Through a few years of work, many lawyers who attended these discussions gained a much deeper understanding on the prohibition of torture. The lawyers were able to provide numerous ideas for judicial reforms that would prohibit torture, including changes to the detention center system, the right for lawyers to be present at interrogations of their client, exclusion of illegally-obtained evidence, audio-visual recording of suspect interrogations, and many other institutional safeguards and reforms. Some of these suggestions for reform have already been implemented, while others — like the right for lawyers to be present at interrogation, or the exclusion of illegally-obtained evidence — still require a lot of work at the procedural and practical levels.

 

Lawyers need to pay constant attention to these issues and continue to promote them. What is gratifying, however, is that many individual cases of convictions obtained via torture in custody ultimately resulted in a commutations or amended, non-guilty judgements, after lawyers began advocating around them.

 

Of course, the project has not been entirely smooth going. Li Heping and other main participants were subject to long-term pressure from the authorities, and the police regularly called them in for “drinking tea,” threatening and intimidating them. Sometimes the police would warn the lawyers off attending a particular event, or prohibit them from meeting a visiting foreign dignitary, among other demands.

 

In early 2011, a number of lawyers were among scores of activists who had been forcibly disappeared across the country, and when they were released a few months later, they exposed how they were tortured during their disappearance.

 

In July 2015, a nationwide campaign targeted human rights lawyers, and Li Heping was among those taken into custody. To this day he still has not been tried.
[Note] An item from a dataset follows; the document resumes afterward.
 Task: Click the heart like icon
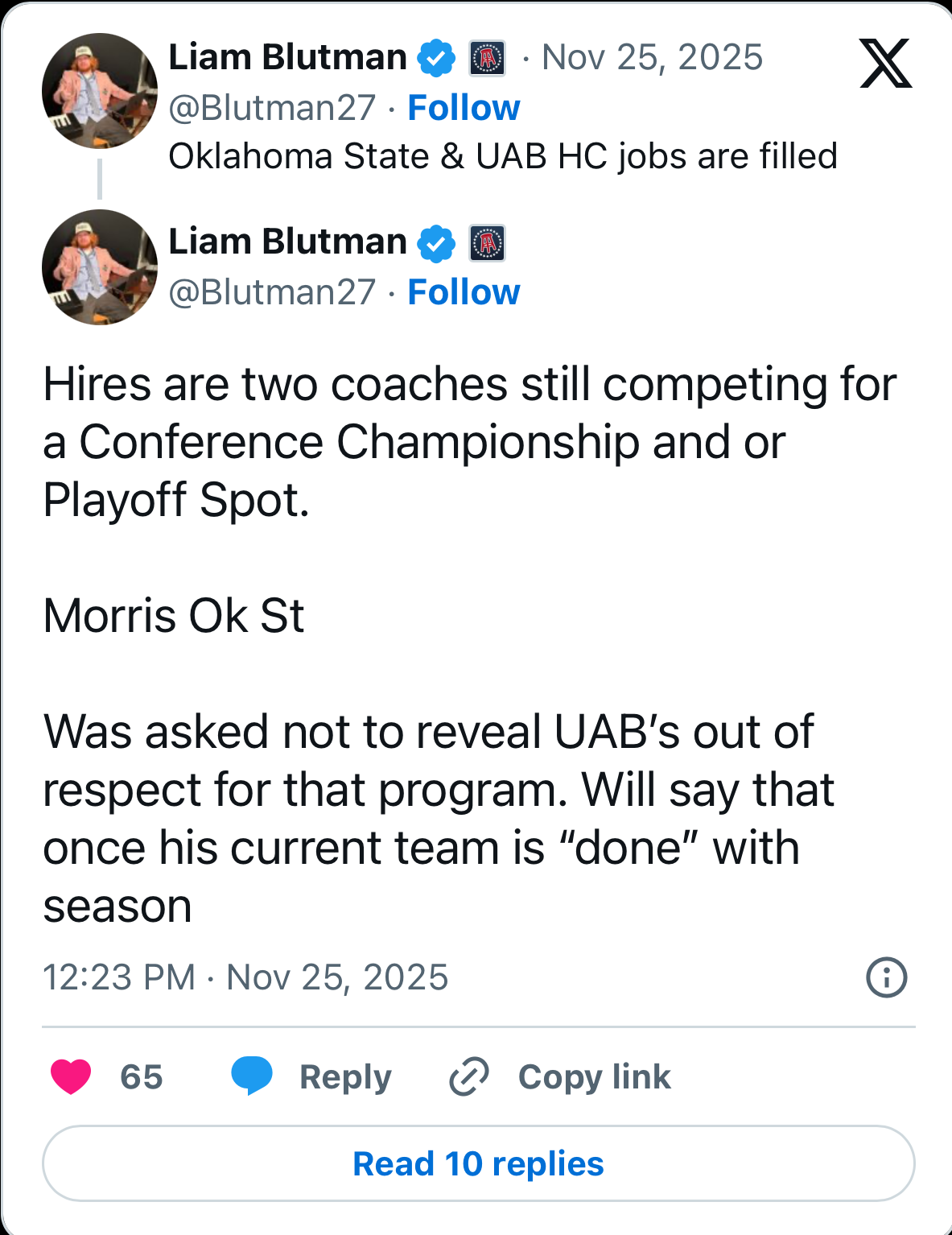[71, 1076]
According to publicly available information, a number of lawyers, after being arrested, were put under residential surveillance at a designated location (指定居所监视居住), during which time they were subjected to extremely severe torture. The Hunan lawyer Xie Yang, for instance, was beaten by police and put through exhausting interrogations and sleep deprivation. Li Hepings younger brother, Li Chunfu (李春富), was detained for 530 days, during which time he suffered severe psychological damage. These cases make clear that torture remains an extremely serious problem. Everyone needs to pay attention to the issue, including, of course, the international community.“Injustice anywhere is a threat to justice everywhere.”

 

We believe that while advocacy for the prohibition of torture will remain full of risks, more and more lawyers will stand up and say “no” to torture. Through the efforts of lawyers, torture in China will occur less and less, and those who have carried out the torture will receive the punishment they’re due.